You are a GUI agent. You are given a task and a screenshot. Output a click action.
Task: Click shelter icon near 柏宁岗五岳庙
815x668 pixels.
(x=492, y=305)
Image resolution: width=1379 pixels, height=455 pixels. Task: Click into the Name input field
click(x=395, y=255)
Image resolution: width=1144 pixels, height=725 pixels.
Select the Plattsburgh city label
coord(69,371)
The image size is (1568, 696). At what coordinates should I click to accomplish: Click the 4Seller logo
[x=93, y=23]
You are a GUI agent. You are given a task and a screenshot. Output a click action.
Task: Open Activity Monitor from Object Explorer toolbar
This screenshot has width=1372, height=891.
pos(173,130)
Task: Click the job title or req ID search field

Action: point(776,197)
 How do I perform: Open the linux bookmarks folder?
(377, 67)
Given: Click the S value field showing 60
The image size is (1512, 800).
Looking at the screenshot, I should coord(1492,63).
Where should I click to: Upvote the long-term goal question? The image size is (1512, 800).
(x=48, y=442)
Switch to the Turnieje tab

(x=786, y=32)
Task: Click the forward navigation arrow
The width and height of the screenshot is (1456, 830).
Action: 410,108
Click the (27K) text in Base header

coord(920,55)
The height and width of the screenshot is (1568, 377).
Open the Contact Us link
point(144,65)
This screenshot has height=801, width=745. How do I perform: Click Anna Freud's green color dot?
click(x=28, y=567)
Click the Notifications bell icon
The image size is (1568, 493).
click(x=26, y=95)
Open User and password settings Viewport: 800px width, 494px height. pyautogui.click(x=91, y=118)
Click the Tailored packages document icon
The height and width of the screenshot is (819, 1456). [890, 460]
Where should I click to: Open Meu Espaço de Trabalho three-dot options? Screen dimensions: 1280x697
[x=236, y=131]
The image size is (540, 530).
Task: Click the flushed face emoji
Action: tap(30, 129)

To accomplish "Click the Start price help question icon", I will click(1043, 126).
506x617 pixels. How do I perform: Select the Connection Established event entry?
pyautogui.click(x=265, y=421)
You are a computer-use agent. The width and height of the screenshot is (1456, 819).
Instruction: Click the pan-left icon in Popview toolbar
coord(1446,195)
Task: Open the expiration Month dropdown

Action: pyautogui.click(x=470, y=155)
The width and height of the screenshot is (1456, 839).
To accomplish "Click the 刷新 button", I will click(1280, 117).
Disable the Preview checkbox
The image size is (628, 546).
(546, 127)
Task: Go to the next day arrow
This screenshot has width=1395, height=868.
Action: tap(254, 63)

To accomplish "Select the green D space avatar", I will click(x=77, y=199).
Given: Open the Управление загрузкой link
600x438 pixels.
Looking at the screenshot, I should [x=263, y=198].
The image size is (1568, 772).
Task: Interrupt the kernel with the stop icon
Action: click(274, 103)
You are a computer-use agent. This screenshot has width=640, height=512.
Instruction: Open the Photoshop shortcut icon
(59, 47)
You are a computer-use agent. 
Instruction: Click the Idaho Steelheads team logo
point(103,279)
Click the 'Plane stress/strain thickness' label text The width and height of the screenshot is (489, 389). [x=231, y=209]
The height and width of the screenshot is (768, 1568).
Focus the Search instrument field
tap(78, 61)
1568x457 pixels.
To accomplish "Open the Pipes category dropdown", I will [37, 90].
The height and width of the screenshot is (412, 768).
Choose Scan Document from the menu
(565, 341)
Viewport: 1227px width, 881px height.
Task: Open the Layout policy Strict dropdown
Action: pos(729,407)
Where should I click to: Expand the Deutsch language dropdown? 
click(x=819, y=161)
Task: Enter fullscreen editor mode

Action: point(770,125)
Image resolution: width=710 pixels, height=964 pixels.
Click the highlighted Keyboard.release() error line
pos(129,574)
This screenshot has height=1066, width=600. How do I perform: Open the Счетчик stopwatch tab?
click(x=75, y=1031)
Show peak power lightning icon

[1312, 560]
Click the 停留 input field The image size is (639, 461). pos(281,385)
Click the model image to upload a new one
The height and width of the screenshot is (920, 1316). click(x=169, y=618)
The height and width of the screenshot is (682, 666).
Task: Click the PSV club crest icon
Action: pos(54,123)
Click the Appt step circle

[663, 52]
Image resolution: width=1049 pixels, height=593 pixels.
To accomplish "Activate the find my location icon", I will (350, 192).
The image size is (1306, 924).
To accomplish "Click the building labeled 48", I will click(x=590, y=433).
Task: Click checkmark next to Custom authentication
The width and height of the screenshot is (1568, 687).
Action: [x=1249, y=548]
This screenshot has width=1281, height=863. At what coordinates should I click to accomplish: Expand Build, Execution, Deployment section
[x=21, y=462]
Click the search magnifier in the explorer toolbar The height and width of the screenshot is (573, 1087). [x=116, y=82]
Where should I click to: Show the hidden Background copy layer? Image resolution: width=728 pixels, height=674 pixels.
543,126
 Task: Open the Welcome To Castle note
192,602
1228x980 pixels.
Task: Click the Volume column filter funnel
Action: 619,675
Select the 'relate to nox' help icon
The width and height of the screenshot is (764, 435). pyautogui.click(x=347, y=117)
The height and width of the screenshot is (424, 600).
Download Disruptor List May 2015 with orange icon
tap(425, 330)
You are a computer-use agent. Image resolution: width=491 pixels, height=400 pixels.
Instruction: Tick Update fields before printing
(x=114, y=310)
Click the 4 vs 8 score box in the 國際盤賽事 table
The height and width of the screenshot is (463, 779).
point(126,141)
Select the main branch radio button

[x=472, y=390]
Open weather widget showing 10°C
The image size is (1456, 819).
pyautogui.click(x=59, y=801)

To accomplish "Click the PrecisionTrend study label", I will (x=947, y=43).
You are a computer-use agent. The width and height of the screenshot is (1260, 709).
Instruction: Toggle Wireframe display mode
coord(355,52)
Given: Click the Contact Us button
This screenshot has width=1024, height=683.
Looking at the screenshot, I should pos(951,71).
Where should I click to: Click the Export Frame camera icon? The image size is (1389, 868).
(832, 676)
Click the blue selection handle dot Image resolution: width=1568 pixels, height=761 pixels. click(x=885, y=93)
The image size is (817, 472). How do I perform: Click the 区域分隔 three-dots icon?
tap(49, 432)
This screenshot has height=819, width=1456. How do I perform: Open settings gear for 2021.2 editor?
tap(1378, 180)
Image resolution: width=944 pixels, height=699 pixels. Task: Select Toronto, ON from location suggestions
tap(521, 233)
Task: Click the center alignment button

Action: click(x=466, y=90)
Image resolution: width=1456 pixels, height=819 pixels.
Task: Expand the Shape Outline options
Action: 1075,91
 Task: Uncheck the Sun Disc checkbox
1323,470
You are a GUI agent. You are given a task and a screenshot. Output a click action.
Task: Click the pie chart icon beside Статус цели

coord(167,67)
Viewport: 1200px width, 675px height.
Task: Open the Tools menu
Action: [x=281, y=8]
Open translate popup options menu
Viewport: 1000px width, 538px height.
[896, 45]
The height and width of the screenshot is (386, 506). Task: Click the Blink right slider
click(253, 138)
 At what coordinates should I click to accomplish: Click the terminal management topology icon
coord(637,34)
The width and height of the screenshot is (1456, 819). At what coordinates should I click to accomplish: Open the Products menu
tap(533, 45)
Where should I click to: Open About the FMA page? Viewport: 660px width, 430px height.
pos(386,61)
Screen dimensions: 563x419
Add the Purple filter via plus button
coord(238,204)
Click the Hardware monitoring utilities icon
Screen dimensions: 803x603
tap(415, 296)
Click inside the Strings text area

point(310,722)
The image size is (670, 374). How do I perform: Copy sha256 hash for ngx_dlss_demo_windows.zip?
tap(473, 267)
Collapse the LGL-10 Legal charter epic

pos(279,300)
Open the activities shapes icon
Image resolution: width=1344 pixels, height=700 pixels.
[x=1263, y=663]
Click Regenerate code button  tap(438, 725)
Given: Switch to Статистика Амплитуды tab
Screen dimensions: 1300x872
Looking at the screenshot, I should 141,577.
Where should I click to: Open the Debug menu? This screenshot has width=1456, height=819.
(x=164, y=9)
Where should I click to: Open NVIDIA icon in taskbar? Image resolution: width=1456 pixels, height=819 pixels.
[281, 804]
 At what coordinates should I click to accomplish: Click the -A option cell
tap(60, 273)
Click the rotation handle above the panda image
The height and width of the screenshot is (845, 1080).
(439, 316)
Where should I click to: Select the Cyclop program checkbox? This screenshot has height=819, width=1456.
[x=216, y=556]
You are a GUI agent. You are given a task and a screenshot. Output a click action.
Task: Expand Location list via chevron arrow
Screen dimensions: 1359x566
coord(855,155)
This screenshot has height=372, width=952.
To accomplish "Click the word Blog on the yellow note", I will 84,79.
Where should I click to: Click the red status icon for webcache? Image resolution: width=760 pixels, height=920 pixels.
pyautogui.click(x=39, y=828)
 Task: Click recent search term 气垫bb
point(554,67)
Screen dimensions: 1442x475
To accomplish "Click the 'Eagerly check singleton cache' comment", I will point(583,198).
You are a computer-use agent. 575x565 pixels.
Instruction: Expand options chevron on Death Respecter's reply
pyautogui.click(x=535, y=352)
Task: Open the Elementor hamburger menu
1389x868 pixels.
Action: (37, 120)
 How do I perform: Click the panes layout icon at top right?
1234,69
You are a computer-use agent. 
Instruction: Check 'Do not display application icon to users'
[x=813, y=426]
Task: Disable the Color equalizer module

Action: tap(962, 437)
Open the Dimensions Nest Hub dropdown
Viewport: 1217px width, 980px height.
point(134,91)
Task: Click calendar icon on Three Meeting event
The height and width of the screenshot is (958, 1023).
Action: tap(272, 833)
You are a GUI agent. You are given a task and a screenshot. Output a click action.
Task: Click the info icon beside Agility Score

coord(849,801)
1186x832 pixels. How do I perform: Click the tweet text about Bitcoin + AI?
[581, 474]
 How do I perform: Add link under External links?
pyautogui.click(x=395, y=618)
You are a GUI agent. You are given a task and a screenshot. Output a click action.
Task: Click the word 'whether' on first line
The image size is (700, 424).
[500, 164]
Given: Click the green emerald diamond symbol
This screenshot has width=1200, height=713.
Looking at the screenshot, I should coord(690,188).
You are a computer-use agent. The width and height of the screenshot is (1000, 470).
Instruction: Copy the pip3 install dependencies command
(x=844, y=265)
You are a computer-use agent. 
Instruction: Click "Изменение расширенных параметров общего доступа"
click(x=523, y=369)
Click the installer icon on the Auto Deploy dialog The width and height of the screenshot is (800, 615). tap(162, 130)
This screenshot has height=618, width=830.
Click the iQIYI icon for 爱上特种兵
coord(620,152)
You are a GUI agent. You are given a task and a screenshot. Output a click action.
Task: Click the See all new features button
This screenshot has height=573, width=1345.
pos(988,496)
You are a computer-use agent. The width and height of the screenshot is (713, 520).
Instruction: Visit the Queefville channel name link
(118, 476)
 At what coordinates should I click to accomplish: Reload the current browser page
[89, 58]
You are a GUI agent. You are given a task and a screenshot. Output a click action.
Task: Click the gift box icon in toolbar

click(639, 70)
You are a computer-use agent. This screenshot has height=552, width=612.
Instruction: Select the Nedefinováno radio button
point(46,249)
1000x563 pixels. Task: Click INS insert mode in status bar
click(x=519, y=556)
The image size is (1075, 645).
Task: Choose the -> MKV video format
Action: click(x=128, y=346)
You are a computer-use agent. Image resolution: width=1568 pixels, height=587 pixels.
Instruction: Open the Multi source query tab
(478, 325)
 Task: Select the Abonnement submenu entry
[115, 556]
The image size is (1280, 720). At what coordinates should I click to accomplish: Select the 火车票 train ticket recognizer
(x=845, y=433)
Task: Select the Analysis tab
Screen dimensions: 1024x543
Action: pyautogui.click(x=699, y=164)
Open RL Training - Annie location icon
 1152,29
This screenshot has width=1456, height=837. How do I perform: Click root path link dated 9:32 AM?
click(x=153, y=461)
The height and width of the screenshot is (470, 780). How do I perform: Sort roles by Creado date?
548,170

____

**Instruction**
Reproduce the items verbatim, beginning at the line that contains "This screenshot has height=1066, width=600." and ending after the line that contains "Click the search". Output only those lines.

**Solved exercise**
This screenshot has height=1066, width=600. How do I perform: Open the Счетчик stopwatch tab?
click(x=75, y=1031)
Show peak power lightning icon

[1312, 560]
Click the 停留 input field The image size is (639, 461). pos(281,385)
Click the model image to upload a new one
The height and width of the screenshot is (920, 1316). click(x=169, y=618)
The height and width of the screenshot is (682, 666).
Task: Click the PSV club crest icon
Action: pos(54,123)
Click the Appt step circle

[663, 52]
Image resolution: width=1049 pixels, height=593 pixels.
To accomplish "Activate the find my location icon", I will (350, 192).
The image size is (1306, 924).
To accomplish "Click the building labeled 48", I will click(x=590, y=433).
Task: Click checkmark next to Custom authentication
The width and height of the screenshot is (1568, 687).
Action: [x=1249, y=548]
This screenshot has width=1281, height=863. At what coordinates should I click to accomplish: Expand Build, Execution, Deployment section
[x=21, y=462]
Click the search magnifier in the explorer toolbar The height and width of the screenshot is (573, 1087). [x=116, y=82]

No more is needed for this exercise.